Improving ClickHouse support

ClickHouse is a an open-source column-oriented database that is well-suited for analytical workloads. Over the past few years we've seen more and more demand for improved ClickHouse support in goose.

To summarize:

The /v2 driver changed the DSN format, so be prepared for a breaking change. This is actually a good thing, because it brings the format in-line with other databases.


Getting started

Here's a quick tour of using goose against a running ClickHouse docker container.

docker run --rm -d \
    -e CLICKHOUSE_DB=clickdb \
    -e CLICKHOUSE_USER=clickuser \
    -e CLICKHOUSE_DEFAULT_ACCESS_MANAGEMENT=1 \
    -e CLICKHOUSE_PASSWORD=password1 \
    -p 9000:9000/tcp clickhouse/clickhouse-server:22-alpine

Once the container is running, we'll apply 3 migrations with goose. For the sake of this demo, we're using migrations from pressly/goose repository.

At the time of this writing, goose supports 3 environment variables:

GOOSE_DRIVER
GOOSE_DBSTRING
GOOSE_MIGRATION_DIR

We use them in the following command for convenience. Otherwise you'll need to set the driver and database connection strings as CLI parameters and the migration directory with the -dir flag.

GOOSE_DRIVER=clickhouse \
    GOOSE_DBSTRING="tcp://clickuser:password1@localhost:9000/clickdb" \
    GOOSE_MIGRATION_DIR="tests/clickhouse/testdata/migrations" \
    goose up

Expected output following a successful migration.

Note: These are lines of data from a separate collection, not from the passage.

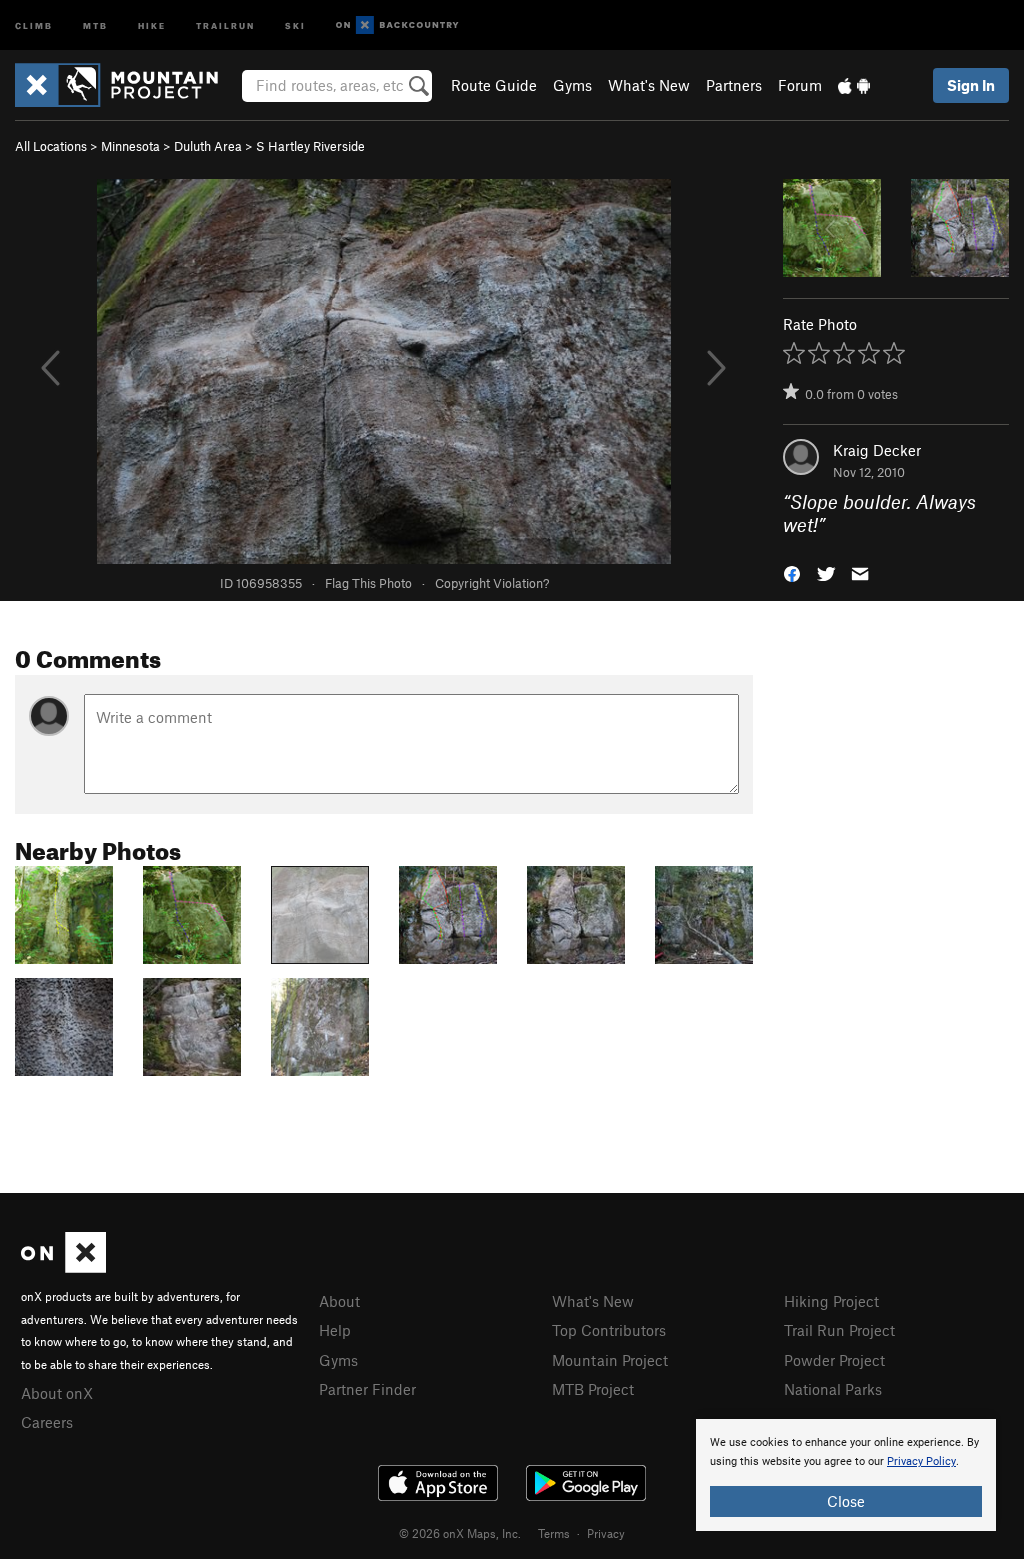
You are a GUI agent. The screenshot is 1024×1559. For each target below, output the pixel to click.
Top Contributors (609, 1330)
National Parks (833, 1389)
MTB (95, 24)
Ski (295, 24)
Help (335, 1330)
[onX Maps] (63, 1267)
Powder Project (834, 1360)
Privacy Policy (921, 1461)
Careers (47, 1422)
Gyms (572, 85)
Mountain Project (610, 1360)
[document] (846, 1475)
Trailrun (225, 24)
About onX (57, 1393)
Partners (734, 85)
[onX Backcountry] (397, 25)
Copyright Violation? (492, 583)
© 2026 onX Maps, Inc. (460, 1533)
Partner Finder (367, 1389)
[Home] (126, 85)
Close (846, 1501)
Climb (34, 24)
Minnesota (130, 146)
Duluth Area (208, 146)
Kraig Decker (877, 450)
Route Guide (494, 85)
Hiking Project (831, 1301)
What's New (649, 85)
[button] (792, 571)
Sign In (971, 85)
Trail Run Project (839, 1330)
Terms (554, 1533)
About (339, 1301)
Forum (800, 85)
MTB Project (593, 1389)
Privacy (606, 1533)
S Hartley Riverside (310, 146)
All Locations (51, 146)
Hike (152, 24)
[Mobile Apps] (854, 85)
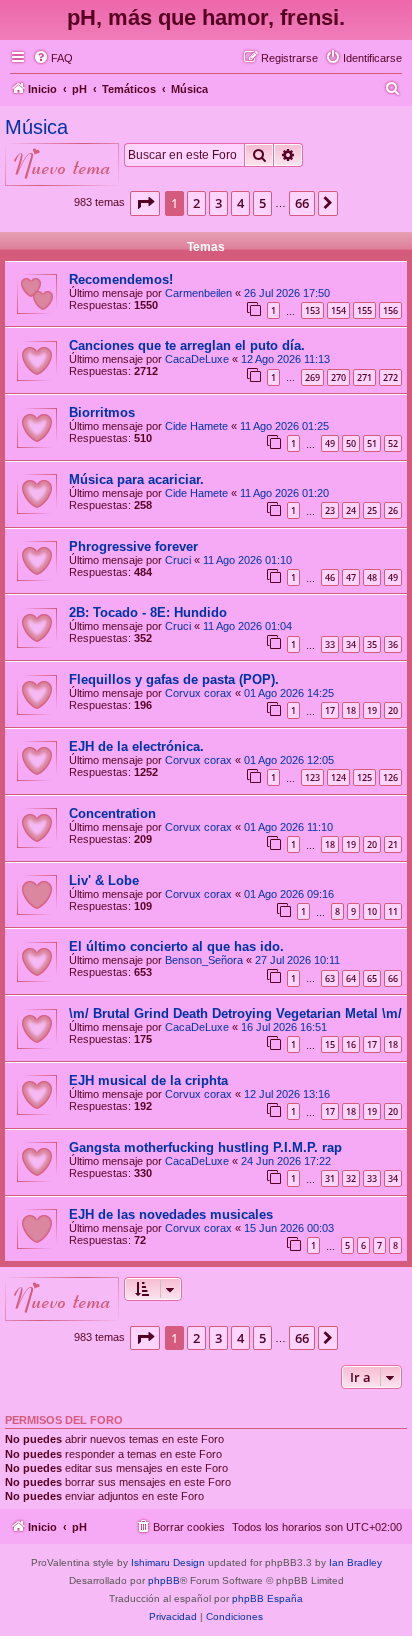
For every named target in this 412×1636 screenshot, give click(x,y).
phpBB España (267, 1598)
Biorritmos (102, 412)
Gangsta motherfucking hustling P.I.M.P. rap (205, 1147)
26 (393, 510)
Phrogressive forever (133, 546)
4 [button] (240, 203)
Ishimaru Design (168, 1562)
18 (351, 710)
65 (372, 978)
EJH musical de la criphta (148, 1080)
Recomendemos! (121, 279)
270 (338, 377)
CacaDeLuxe (197, 359)
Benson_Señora (204, 960)
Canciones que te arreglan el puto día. (187, 345)
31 (330, 1178)
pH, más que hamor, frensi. (206, 17)
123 (312, 777)
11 (393, 911)
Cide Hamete (196, 426)
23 (330, 510)
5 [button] (262, 203)
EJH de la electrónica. (136, 746)
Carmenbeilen (198, 293)
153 (312, 310)
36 (393, 644)
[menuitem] (53, 58)
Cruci (178, 560)
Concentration (112, 813)
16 (351, 1044)
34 (351, 644)
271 (364, 377)
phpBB (164, 1580)
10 (372, 911)
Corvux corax (198, 693)
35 (372, 644)
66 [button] (302, 203)
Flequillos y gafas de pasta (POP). (174, 679)
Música (36, 127)
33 (330, 644)
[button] (145, 203)
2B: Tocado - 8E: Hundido (148, 612)
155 (364, 310)
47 (351, 577)
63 (330, 978)
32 (351, 1178)
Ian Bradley (355, 1562)
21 (393, 844)
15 (330, 1044)
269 (312, 377)
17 (330, 710)
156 (390, 310)
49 (330, 443)
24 (351, 510)
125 (364, 777)
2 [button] (196, 203)
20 (393, 710)
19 (372, 710)
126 (390, 777)
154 (338, 310)
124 (338, 777)
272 (390, 377)
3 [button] (218, 203)
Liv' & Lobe (104, 880)
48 (372, 577)
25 (372, 510)
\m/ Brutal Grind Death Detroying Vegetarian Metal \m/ (235, 1013)
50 (351, 443)
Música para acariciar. (136, 479)
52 (393, 443)
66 (393, 978)
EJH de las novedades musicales (171, 1214)
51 (372, 443)
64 (351, 978)
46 (330, 577)
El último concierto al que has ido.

2022/06/19 20:19:04 OK    00001_a.sql
2022/06/19 20:19:04 OK    00002_b.sql
2022/06/19 20:19:04 OK    00003_c.sql
2022/06/19 20:19:04 goose: no migrations to run. current version: 3

Check migrations

We can now use the clickhouse-client to poke around the server:

Show tables

clickhouse-client --vertical \
    --database clickdb --password password1 -u clickuser \
    -q 'SHOW TABLES'

Our migrations created the goose_db_version table, which stores migration data, and 2 new user tables: clickstream and trips.

Row 1:
──────
name: clickstream

Row 2:
──────
name: goose_db_version

Row 3:
──────
name: trips

Show all data from clickstream table

We used the sample data from the Getting Started with ClickHouse tutorial.

clickhouse-client --vertical \
    --database clickdb --password password1 -u clickuser \
    -q 'SELECT * FROM clickstream'

Output:

Row 1:
──────
customer_id:      customer3
time_stamp:       2021-11-07
click_event_type: checkout
country_code:
source_id:        307493

Row 2:
──────
customer_id:      customer2
time_stamp:       2021-10-30
click_event_type: remove_from_cart
country_code:
source_id:        0

Row 3:
──────
customer_id:      customer1
time_stamp:       2021-10-02
click_event_type: add_to_cart
country_code:     US
source_id:        568239